All along this road, there were streams of people walking in both directions, as if it were a market day nearby. However, after a while, we came up on a group of people gathered in one spot at the roadside, for no apparent reason. Past that, there were barely any people on the road at all. Of course, they were there for the same reason as us – elephants. So we parked the car, asked the kids for a quick summary of the facts, and within seconds were setting off through the forest down narrow winding paths and over big tree roots and past small cocoa plantations. After a brisk ten minute walk we found a crowd of about fifty to sixty people all staring in the same direction across a small clearing in the forest.
We looked to the right, where all the others were staring, and there it was – an elephant. Now, this was not like the elephants I had seen up close in Southeast Asia, which were a little bit frightening and certainly quite amazing. No, standing a mere twenty metres away from us was a living, breathing, walking concrete parkade. This thing was GINORMOUS! Out of a family of five, the one elephant we got to see was apparently the biggest. Check out his tree-eating skills:
He didn’t seem to mind the people hanging around, except when the crowd became too loud or too close, at which point he flared his ears and started to lumber in our direction.
Seeing as how a lot of the younger people in the crowd clearly had no idea how to keep a safe distance and avoid loud noises, we decided we’d enjoyed ourselves enough and we headed for home each in one piece.
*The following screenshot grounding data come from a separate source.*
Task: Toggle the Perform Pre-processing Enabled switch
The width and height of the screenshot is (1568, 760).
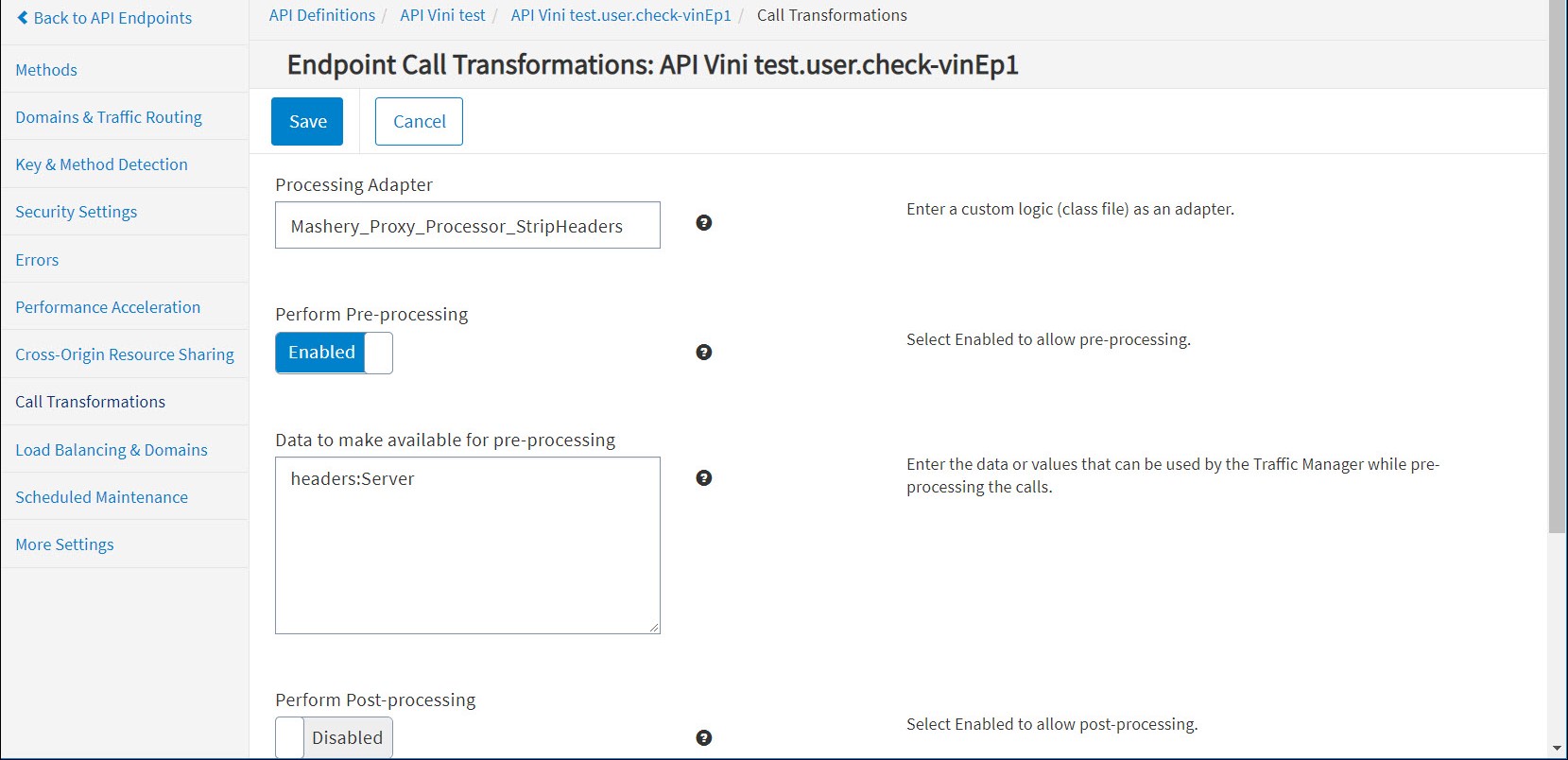Action: click(334, 353)
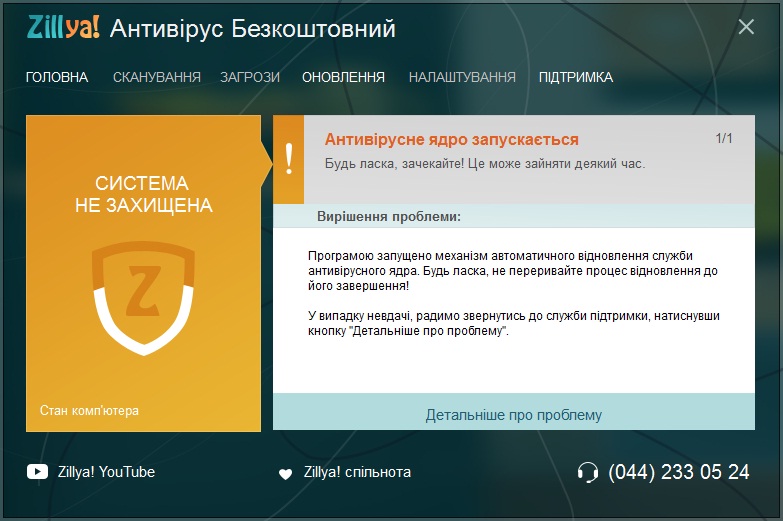Open the Zillya! YouTube link
Image resolution: width=783 pixels, height=521 pixels.
pyautogui.click(x=105, y=472)
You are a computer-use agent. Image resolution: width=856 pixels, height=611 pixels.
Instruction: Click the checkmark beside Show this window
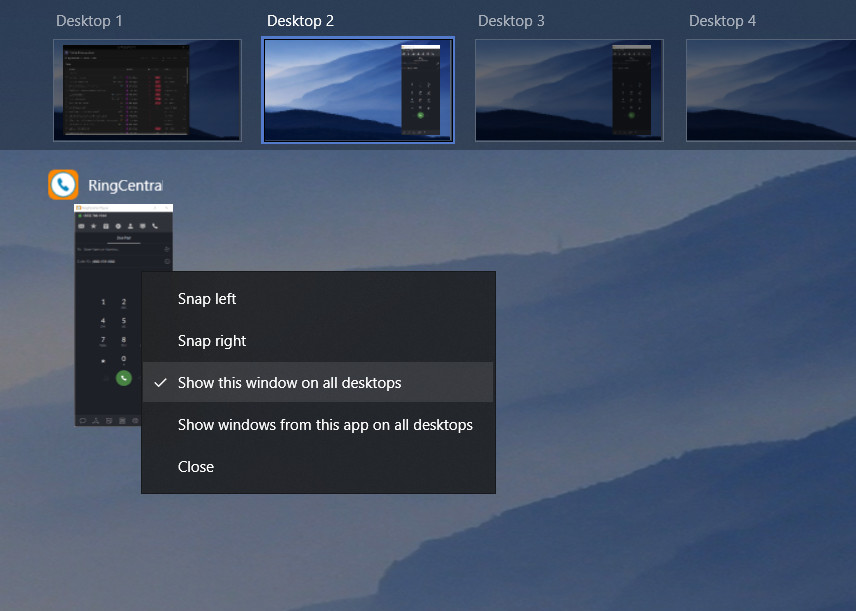point(160,383)
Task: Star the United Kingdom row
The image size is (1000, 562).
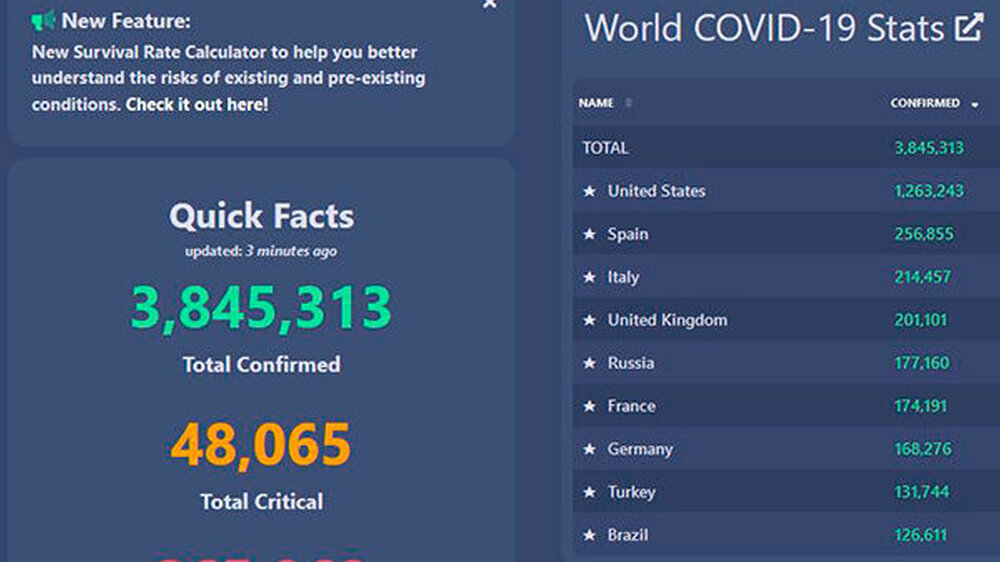Action: 590,320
The photos don’t do justice to the size of this guy. Only there on the ground, where you could see the size of the trees next to him, and the people around you, was it possible to fully grasp just how unbelievably enormous he is. To see an animal of that size was amazing. To help you understand how big he was, I’ve added a fully grown skateboarding fiddler to the photo for scale:
3 thoughts on “A trip in a car to see Babar in Côte d’Ivoire”
The last bit made me laugh out loud… a lot!
Seems Babar has grown a little :) The fiddler makes him look as big as a house! I love this post :)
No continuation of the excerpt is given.